January 6: Remembering the Difficult Truths

Wikimedia Image

Over the weekend, I listened to two important podcasts, and I would like to share them today if others may also find them helpful.

Sometimes, it’s difficult to revisit the details of the insurrection that took place on January 6, 2021. If those emotions are difficult or if they trigger fears, feel free to skip these and take good care. But I share them because in some circles, there has been so much gaslighting and re-writing of history of what took place on this anniversary four years ago. I believe it’s important to honor and remember those details accurately.

NPR’s Up First — On January 6: Does the Military Have an Extremist Problem?

“As Congress meets tomorrow to certify the results of the 2024 election, it also marks the 4-year anniversary of the attack on the Capitol. The participants of the riot on January 6, 2021 intended to disrupt the certification process of the 2020 election results. When it was all over four people were dead, 140 law enforcement officers were wounded and there was nearly $3 million in damage.

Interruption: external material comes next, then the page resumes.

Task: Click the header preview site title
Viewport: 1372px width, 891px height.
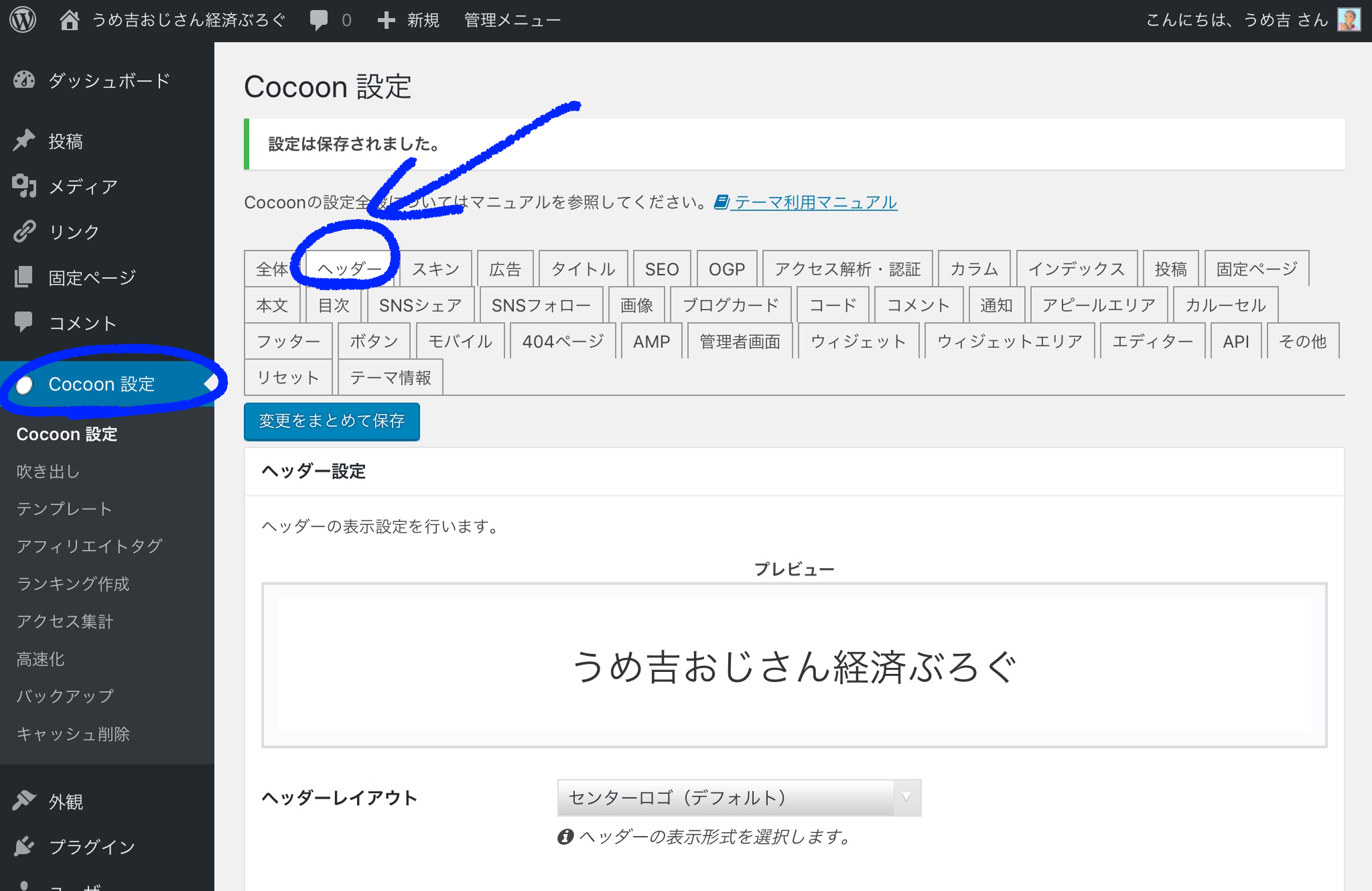Action: click(794, 667)
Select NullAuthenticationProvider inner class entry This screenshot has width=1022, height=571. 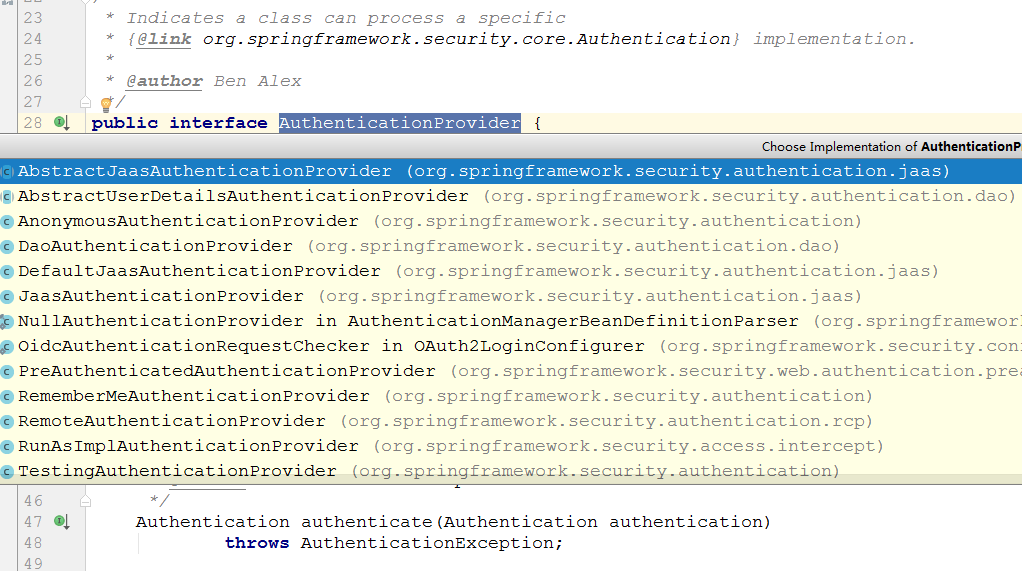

“There were people from all walks of life at the Capitol that day, but one thing that many of them had in common? Military ties. That reality is something that the military is still grappling with today. On this episode of The Sunday Story from Up First, we are joined by NPR Pentagon correspondent Tom Bowman and producer Lauren Hodges, who were both at the Capitol reporting that day.”

New Hampshire Public Radio — Emelia’s Thing: Trauma and Resilience on Jan. 6

“A young police officer unexpectedly finds herself back in New Hampshire, and she’s not the same person she was when she left. Something happened to her – to all of us. But for Officer Emelia Campbell, this thing still lives in her brain and her body.

“Lauren Chooljian of NHPR’s Document team brings you Emelia’s story of survival and resilience in the wake of Jan. 6, 2021.”